The Impossibility of a Perfect Memory Token

To get a truly continuous personal agent, we’d love a model with infinite memory. A tempting idea is to fold long histories into a single perfect memory token without changing any future logits. Under softmax attention, however, this is mathematically impossible.

September 13, 2025 · 5 min read

#Memory #Transformer #Continual Learning

The Quest for Infinite Memory #

If an AI is going to act as a lifelong companion—remembering every preference, every inside joke, every past decision—it needs to carry a huge personal history through every step of inference. Context windows help, retrieval helps, summaries help—but they all forget. The real dream is infinite context.

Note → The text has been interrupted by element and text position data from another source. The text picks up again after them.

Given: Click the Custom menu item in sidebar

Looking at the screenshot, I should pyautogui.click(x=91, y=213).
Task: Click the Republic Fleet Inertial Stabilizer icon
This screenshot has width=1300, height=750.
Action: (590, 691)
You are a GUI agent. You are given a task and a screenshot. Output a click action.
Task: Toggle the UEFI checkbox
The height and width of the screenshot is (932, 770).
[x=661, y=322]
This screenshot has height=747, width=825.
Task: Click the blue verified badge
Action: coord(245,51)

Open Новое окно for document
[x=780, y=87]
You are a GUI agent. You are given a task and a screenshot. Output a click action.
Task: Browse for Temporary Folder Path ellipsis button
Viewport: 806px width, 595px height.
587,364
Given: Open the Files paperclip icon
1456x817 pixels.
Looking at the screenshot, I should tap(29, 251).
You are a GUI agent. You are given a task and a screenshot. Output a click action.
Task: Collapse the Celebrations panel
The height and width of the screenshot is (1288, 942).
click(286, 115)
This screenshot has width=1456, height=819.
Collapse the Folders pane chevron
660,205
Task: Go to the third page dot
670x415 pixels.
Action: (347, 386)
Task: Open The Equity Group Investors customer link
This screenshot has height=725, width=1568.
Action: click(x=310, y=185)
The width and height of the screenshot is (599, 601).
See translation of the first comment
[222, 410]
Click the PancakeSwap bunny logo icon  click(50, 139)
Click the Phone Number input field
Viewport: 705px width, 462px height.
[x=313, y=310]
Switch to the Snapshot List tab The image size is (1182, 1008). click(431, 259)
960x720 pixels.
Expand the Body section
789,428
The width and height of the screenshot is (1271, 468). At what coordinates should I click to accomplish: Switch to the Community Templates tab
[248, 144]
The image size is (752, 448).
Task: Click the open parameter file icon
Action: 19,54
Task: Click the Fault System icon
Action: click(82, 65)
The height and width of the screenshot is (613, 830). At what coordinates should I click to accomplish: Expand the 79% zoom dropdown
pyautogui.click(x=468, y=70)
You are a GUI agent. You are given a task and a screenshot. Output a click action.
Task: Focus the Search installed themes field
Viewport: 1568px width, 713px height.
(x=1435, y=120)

Here’s the thought experiment that motivates this post:

Take a long prefix of tokens (your history) and compress it into one surrogate token.
Keep generating as usual. If the surrogate is perfect, then every future logit (not just the hidden states) is bit‑for‑bit the same as if we’d kept the full prefix.
If that worked, we could repeat it recursively, folding yesterday into a token today, last week into a token this week—achieving infinite memory without blowing up compute.

Unfortunately, this is impossible for vanilla softmax attention. Here is why.

Lossless Compression #

For any given query $\mathbf{q}$ (representing what a new token is “looking for”), the attention output is a weighted average of all the value vectors $\mathbf{v}_i$ in the sequence. The weights are determined by the dot product of the query with each key vector $\mathbf{k}_i$, scaled by the square root of the key dimension, $d_k$.

For a single head, the formula is:

$$\text{Attn}(\mathbf{q}) = \frac{\sum_{i=1}^T e^{(\mathbf{q}\cdot\mathbf{k}_i) / \sqrt{d_k}}\,\mathbf{v}_i}{\sum_{i=1}^T e^{(\mathbf{q}\cdot\mathbf{k}_i) / \sqrt{d_k}}}$$

For the remainder of this proof, we will omit the $\sqrt{d_k}$ scaling factor to simplify the equations. This is a valid simplification as it is a constant term that does not change the core logic or the conclusion of the proof.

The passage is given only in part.